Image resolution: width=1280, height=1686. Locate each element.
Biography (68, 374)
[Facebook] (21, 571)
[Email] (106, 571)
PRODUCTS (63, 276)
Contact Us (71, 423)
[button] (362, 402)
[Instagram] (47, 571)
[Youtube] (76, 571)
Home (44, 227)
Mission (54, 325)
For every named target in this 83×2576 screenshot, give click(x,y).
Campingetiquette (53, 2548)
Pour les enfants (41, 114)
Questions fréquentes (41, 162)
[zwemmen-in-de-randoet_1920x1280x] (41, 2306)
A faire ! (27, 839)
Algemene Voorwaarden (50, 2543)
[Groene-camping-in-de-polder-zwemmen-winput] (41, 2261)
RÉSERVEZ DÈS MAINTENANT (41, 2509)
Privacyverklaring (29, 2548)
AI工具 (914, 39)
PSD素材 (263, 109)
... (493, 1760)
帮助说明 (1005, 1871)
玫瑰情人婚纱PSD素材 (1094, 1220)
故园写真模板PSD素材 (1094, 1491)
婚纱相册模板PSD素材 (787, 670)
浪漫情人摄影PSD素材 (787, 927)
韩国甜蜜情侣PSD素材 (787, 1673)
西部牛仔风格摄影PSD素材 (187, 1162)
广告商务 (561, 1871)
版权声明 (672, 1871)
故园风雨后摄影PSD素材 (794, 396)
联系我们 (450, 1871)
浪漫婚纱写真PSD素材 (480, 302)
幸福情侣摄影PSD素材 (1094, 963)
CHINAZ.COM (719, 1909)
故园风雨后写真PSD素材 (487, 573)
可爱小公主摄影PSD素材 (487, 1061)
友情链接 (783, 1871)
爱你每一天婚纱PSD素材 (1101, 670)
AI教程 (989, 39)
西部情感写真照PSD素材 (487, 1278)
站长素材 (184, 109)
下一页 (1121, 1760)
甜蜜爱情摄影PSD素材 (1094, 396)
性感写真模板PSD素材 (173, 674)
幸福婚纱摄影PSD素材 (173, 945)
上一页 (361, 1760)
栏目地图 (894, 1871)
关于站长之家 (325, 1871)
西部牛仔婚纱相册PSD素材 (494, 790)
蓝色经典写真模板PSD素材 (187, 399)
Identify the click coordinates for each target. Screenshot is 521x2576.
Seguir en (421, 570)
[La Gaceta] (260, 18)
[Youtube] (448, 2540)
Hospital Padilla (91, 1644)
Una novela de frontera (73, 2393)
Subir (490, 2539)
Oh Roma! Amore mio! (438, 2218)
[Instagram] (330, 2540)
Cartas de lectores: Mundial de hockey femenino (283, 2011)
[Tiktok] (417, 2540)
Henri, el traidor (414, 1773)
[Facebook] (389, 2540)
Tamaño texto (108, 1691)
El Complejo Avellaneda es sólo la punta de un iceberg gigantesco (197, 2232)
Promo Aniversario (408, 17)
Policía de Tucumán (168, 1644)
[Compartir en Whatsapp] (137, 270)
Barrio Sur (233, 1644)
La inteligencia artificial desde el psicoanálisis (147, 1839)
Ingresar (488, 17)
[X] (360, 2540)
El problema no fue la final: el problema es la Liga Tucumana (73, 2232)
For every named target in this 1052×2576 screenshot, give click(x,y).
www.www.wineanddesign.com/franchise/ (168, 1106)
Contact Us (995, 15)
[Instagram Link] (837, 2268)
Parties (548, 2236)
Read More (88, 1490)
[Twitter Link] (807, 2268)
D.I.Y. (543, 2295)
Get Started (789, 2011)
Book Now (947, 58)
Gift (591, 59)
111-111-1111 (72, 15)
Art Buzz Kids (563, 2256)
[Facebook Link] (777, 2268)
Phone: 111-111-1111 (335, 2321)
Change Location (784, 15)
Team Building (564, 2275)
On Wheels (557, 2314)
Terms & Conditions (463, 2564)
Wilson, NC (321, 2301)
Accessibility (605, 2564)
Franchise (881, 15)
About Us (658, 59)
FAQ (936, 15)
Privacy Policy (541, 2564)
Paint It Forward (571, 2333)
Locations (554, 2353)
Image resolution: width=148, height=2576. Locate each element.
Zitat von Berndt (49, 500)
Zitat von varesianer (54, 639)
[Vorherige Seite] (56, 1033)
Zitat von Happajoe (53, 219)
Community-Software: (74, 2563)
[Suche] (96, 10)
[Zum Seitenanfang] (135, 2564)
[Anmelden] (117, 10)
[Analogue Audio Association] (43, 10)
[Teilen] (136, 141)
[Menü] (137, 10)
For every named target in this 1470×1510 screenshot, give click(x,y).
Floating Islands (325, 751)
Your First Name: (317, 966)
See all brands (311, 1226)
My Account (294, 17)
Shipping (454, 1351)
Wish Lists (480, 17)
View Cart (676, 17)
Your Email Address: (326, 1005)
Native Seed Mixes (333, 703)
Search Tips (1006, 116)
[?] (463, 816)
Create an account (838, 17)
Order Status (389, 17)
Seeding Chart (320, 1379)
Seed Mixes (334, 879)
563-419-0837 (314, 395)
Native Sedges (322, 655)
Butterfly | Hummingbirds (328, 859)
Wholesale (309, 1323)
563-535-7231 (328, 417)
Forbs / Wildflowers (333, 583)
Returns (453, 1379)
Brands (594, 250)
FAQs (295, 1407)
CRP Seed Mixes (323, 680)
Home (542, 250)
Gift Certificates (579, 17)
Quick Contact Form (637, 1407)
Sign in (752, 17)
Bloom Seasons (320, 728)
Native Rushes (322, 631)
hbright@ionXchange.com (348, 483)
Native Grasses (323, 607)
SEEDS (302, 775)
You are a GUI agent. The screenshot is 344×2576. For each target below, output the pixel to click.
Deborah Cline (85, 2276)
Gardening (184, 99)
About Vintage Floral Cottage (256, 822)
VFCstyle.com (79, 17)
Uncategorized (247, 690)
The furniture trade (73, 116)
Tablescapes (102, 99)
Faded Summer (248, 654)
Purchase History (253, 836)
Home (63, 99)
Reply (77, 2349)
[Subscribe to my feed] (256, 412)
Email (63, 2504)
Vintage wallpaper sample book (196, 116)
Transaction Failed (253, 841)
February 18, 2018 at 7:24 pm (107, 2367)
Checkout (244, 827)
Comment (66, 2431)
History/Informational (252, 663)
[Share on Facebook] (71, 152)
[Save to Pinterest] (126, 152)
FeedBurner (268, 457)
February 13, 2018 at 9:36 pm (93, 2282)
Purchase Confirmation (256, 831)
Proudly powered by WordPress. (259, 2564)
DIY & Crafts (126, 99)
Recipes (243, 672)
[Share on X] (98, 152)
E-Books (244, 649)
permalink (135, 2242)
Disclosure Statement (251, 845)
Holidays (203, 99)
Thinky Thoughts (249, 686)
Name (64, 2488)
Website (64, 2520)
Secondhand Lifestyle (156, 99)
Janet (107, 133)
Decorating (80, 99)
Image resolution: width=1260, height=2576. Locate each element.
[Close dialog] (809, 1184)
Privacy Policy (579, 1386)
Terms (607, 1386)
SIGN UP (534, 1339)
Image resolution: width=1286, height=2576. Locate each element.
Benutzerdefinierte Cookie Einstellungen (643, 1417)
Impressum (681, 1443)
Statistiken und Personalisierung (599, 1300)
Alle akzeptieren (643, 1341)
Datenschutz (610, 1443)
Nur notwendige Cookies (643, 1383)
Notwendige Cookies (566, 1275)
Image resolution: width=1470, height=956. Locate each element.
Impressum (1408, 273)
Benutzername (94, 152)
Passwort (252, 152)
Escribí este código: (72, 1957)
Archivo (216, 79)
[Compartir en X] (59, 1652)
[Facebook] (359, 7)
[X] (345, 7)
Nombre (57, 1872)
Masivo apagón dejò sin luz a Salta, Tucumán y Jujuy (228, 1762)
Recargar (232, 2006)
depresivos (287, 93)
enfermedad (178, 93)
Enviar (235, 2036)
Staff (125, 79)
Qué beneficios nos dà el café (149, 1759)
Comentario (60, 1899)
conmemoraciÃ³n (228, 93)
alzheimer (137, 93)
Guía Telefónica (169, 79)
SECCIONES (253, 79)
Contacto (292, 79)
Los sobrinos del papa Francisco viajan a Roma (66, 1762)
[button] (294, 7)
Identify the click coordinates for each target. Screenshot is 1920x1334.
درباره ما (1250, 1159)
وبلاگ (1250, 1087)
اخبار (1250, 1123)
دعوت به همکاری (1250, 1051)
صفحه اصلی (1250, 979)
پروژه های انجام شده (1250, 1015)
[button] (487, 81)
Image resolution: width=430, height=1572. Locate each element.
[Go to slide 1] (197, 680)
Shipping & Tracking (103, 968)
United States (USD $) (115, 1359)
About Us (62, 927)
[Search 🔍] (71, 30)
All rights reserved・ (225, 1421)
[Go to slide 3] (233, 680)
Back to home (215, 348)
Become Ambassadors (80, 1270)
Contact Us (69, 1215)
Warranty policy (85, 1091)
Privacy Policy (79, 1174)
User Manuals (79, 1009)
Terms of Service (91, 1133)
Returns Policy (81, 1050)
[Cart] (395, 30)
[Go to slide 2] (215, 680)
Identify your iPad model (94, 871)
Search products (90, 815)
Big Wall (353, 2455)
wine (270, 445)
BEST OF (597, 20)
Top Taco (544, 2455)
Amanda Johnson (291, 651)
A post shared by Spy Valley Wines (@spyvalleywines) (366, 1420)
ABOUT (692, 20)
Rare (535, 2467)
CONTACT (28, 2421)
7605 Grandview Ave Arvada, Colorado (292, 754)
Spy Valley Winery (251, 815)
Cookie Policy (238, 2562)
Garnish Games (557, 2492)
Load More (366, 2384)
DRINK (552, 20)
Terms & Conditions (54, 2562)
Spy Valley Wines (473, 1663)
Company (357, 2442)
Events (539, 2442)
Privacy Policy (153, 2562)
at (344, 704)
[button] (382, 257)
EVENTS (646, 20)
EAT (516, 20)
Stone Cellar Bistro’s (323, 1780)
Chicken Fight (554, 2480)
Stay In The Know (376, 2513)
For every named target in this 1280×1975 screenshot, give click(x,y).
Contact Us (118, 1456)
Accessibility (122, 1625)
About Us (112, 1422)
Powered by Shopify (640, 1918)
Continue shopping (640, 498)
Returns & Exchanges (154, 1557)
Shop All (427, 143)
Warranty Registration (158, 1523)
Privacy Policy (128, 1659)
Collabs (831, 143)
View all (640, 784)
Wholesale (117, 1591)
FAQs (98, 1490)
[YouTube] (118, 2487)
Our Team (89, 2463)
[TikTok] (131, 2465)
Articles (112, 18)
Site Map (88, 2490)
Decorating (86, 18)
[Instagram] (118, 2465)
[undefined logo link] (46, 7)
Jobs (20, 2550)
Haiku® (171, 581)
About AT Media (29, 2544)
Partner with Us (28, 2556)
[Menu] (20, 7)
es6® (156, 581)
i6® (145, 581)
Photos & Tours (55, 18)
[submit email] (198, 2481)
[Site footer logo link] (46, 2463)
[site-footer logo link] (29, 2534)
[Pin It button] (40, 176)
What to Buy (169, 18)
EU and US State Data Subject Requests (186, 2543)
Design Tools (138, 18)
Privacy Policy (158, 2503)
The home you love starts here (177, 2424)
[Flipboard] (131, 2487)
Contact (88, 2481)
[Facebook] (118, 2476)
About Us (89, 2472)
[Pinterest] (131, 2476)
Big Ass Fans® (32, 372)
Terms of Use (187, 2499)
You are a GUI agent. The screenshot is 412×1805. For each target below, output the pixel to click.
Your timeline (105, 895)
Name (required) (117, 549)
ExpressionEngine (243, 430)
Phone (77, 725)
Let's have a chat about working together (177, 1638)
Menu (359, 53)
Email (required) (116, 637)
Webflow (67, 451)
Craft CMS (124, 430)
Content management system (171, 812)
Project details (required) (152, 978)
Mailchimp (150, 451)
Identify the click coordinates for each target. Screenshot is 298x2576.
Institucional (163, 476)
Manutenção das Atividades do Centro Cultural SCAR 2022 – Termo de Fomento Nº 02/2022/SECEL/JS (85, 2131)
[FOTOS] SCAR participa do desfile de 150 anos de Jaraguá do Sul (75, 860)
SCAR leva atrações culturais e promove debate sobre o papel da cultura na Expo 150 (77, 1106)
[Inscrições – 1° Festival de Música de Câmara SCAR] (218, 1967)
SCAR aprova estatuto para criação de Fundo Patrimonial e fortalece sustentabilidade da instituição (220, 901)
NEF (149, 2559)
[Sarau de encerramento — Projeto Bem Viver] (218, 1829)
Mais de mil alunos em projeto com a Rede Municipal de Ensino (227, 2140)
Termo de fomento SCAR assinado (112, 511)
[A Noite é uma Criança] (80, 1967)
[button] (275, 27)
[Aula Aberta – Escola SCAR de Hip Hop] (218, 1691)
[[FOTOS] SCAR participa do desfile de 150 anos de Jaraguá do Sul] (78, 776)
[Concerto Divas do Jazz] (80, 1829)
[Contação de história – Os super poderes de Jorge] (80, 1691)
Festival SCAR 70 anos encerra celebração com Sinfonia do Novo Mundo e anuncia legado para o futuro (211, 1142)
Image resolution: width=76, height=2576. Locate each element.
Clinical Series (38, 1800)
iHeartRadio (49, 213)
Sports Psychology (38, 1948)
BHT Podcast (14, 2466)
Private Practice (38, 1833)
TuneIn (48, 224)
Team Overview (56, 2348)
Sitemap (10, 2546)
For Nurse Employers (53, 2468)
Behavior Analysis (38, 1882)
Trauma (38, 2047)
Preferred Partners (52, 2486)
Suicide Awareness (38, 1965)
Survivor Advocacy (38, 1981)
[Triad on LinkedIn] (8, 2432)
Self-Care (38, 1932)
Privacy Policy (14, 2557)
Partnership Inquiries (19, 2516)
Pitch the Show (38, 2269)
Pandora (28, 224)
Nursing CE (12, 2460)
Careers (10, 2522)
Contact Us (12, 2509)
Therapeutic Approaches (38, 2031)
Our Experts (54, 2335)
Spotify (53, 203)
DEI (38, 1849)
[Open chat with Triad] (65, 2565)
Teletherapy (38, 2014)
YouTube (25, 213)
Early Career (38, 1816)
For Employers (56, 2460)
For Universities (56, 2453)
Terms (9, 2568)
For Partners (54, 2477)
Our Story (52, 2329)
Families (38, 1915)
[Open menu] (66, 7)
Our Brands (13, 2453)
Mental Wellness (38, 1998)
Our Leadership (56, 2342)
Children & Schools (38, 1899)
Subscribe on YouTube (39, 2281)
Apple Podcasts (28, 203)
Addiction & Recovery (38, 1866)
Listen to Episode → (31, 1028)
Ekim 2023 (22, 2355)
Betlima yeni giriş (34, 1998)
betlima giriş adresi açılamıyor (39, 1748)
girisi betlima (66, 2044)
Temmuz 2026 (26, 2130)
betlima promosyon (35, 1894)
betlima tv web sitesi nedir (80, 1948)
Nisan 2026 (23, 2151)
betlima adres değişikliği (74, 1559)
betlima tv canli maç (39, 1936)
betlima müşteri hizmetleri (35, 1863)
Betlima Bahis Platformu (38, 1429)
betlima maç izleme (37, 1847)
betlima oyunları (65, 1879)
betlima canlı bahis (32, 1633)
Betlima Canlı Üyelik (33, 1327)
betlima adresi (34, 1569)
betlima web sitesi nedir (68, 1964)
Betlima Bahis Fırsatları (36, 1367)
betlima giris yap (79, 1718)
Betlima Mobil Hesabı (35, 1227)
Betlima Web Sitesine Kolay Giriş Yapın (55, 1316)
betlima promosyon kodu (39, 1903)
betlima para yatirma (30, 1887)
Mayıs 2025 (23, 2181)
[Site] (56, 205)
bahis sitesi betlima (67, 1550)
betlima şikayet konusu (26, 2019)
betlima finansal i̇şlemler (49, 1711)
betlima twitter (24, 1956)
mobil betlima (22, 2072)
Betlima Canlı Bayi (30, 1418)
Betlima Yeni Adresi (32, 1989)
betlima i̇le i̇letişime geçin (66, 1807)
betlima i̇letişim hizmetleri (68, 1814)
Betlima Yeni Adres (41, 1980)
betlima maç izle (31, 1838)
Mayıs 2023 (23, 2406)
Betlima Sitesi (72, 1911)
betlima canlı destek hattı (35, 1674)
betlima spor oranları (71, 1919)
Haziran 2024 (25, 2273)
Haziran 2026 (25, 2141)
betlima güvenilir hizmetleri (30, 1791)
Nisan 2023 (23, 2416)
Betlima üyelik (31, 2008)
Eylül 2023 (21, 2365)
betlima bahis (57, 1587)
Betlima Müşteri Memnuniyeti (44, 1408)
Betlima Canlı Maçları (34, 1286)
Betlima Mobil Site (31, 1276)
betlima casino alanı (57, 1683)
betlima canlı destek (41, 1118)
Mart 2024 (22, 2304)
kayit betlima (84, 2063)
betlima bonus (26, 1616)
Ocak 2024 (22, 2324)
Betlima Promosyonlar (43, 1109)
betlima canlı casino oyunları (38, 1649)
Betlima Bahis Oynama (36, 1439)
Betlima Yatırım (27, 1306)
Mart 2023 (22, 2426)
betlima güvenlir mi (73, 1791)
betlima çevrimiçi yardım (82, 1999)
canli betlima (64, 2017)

━━━━

▶ _DIRECTIONS FOR THIS TASK_:
Repeat exactly the lines above, starting with the first line of the records and finishing with the line holding "CHINAZ.COM (719, 1909)". Add no other line.

▶ _RESULT BELOW_:
Image resolution: width=1280, height=1686. Locate each element.
Biography (68, 374)
[Facebook] (21, 571)
[Email] (106, 571)
PRODUCTS (63, 276)
Contact Us (71, 423)
[button] (362, 402)
[Instagram] (47, 571)
[Youtube] (76, 571)
Home (44, 227)
Mission (54, 325)
For every named target in this 83×2576 screenshot, give click(x,y).
Campingetiquette (53, 2548)
Pour les enfants (41, 114)
Questions fréquentes (41, 162)
[zwemmen-in-de-randoet_1920x1280x] (41, 2306)
A faire ! (27, 839)
Algemene Voorwaarden (50, 2543)
[Groene-camping-in-de-polder-zwemmen-winput] (41, 2261)
RÉSERVEZ DÈS MAINTENANT (41, 2509)
Privacyverklaring (29, 2548)
AI工具 (914, 39)
PSD素材 (263, 109)
... (493, 1760)
帮助说明 (1005, 1871)
玫瑰情人婚纱PSD素材 (1094, 1220)
故园写真模板PSD素材 (1094, 1491)
婚纱相册模板PSD素材 (787, 670)
浪漫情人摄影PSD素材 (787, 927)
韩国甜蜜情侣PSD素材 (787, 1673)
西部牛仔风格摄影PSD素材 (187, 1162)
广告商务 (561, 1871)
版权声明 (672, 1871)
故园风雨后摄影PSD素材 (794, 396)
联系我们 (450, 1871)
浪漫婚纱写真PSD素材 (480, 302)
幸福情侣摄影PSD素材 (1094, 963)
CHINAZ.COM (719, 1909)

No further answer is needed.